*** Extracted material ***
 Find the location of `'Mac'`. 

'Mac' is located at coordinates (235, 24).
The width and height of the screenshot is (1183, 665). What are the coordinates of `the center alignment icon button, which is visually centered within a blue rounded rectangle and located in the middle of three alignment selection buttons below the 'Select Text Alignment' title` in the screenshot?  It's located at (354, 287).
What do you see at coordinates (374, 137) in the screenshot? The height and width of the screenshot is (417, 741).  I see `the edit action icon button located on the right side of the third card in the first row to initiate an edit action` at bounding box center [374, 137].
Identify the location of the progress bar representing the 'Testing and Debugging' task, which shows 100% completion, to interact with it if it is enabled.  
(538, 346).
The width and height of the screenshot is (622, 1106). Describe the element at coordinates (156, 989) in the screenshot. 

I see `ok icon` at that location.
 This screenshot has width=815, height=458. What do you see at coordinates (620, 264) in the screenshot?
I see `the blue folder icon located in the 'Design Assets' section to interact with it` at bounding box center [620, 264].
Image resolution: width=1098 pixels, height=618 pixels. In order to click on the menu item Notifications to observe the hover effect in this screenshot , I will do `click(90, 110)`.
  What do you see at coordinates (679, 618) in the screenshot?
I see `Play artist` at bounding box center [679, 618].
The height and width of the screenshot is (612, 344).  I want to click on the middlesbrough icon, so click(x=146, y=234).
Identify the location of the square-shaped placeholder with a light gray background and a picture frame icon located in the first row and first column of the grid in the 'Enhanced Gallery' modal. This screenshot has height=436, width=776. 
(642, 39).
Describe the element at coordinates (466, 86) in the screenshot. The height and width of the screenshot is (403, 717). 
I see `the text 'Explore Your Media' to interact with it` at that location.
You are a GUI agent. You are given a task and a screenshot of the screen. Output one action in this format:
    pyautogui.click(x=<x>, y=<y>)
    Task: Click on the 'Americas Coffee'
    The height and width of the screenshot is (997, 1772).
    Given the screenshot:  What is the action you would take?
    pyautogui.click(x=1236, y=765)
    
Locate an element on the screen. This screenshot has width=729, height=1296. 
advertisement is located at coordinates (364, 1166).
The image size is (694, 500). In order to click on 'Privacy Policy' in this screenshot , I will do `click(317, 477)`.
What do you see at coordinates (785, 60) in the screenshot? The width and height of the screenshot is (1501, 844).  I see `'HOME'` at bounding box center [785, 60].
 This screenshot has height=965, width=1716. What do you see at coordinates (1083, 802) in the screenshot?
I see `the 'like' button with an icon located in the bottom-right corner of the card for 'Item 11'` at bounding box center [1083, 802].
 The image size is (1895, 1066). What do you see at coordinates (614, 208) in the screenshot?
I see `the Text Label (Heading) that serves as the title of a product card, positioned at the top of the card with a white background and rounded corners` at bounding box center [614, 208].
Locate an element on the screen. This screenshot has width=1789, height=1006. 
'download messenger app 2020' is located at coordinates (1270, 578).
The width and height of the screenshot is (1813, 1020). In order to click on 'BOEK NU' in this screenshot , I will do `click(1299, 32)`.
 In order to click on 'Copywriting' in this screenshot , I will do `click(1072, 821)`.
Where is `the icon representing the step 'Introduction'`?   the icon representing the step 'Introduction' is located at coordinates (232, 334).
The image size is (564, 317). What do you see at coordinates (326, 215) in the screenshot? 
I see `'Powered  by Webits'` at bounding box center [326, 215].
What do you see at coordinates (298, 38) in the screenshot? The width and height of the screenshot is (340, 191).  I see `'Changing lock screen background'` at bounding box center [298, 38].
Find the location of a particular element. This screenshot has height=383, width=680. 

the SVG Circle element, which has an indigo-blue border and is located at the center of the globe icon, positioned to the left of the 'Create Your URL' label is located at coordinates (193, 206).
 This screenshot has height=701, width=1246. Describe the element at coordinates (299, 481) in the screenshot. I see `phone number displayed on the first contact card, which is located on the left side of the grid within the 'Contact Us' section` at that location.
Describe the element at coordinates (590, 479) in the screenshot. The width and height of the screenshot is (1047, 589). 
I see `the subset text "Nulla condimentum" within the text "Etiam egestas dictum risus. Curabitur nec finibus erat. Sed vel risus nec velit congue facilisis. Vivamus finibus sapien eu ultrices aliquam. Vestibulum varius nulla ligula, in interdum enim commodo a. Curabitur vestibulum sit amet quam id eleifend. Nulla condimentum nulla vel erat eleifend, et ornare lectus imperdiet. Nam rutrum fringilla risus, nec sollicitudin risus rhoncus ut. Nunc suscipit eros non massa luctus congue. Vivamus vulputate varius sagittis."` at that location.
***
**Task instructions:** Convert the data into a JSON list of strings with one string per line and no blank lines. Begin at the line that contains "has width=729, height=1296." and stop after the line that contains "The image size is (694, 500).".

**Output for this task:**
[
  "Locate an element on the screen. This screenshot has width=729, height=1296. ",
  "advertisement is located at coordinates (364, 1166).",
  "The image size is (694, 500). In order to click on 'Privacy Policy' in this screenshot , I will do `click(317, 477)`."
]